*Records supplied*
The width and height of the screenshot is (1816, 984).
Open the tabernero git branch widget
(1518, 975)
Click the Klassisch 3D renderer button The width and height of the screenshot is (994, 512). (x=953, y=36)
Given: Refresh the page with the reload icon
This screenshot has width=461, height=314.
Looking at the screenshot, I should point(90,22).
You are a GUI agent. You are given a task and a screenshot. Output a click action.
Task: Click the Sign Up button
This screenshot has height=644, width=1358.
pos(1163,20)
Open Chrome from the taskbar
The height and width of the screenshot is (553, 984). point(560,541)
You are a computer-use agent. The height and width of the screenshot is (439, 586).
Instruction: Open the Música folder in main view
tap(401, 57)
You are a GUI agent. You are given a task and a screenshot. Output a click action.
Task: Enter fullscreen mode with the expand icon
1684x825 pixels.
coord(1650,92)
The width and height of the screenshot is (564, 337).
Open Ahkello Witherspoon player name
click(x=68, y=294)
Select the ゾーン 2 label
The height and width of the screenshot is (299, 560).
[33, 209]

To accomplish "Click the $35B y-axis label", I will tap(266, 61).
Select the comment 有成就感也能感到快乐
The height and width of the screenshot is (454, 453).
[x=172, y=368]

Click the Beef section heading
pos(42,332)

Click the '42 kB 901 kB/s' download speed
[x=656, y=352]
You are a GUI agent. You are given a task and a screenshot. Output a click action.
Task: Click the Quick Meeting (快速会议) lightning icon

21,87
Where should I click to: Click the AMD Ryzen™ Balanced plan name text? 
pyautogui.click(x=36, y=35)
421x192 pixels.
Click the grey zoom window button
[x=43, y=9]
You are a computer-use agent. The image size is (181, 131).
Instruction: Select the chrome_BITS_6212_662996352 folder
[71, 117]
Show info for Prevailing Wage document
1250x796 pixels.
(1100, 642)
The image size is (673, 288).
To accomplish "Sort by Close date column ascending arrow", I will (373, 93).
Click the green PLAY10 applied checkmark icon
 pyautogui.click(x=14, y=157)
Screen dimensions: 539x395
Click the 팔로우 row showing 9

*Problem to solve*
Lines from the one with "The image size is (673, 288)." through the end of the data: set these down exactly, including both ends and nothing more.

*Solution to this exercise*
The image size is (673, 288).
To accomplish "Sort by Close date column ascending arrow", I will (373, 93).
Click the green PLAY10 applied checkmark icon
 pyautogui.click(x=14, y=157)
Screen dimensions: 539x395
Click the 팔로우 row showing 9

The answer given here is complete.